PURPOSE: The purpose of the study was to test the hypothesis that older adults from rural areas present fewer negative health conditions and higher fitness than older adults from urban zones.
METHODS: 298 participants aged 60 to 85 (Urban n =188, Rural n = 110) completed a 29-item chronic diseases questionnaire and performed the Senior Fitness Test: a) 6-min walking test (6-MWT), b) 30-s Chair to-Stand Test, c) 30-s Arm Curl Test, d) timed up- and go test (TUG), balance time, and handgrip strength (HGS). Categorical variables were analyzed with non-parametric Chi2 and continuous variables with 2 x2 ANOVA (residency zone x gender).

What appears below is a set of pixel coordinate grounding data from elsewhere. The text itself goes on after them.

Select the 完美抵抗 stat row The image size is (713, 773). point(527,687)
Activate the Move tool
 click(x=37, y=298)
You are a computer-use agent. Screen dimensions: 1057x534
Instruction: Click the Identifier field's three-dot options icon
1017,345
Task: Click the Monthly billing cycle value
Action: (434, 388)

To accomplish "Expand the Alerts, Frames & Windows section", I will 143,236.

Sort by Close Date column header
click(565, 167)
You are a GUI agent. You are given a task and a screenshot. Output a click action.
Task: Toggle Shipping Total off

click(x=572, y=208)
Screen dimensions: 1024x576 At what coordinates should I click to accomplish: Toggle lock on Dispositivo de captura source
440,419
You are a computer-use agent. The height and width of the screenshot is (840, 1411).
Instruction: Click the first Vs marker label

RESULTS: Urban women reported more chest pain (χ2 = 6.05, p = 0.014), more pacemakers (χ2 = 4.70, p = 0.030), diabetes (χ2 = 3.98, p = 0.046), and osteoarthritis (χ2 = 5.08, p = 0.024) than rural women. Urban men reported more chronic low back pain (χ2 = 5.65, p = 0.017) and depression (χ2 = 3.90, p = 0.048) than rural men. A higher diastolic blood pressure was observed in urban compared to rural older adults (Urban = 76.2 ± 0.9 mmHg kg vs. Rural = 70.2 ± 1.3 mmHg; p ≤ 0.001). Urban older adults showed better balance time than rural older adults (Urban = 22.8 ± 0.8 s vs. Rural = 18.4 ± 1.2 s; p = 0.003). Performance was similar between urban and rural older adults on the 6-MWT, 30-s Chair to-Stand, 30-s Arm Curl, TUG, and HGS tests (p > 0.05).
CONCLUSION: In spite of having similar physical fitness performance, Costa Rican urban men and women showed an overall negative health profile compared to rural older adults. Balance was the only functional variable positively observed in urban older adults.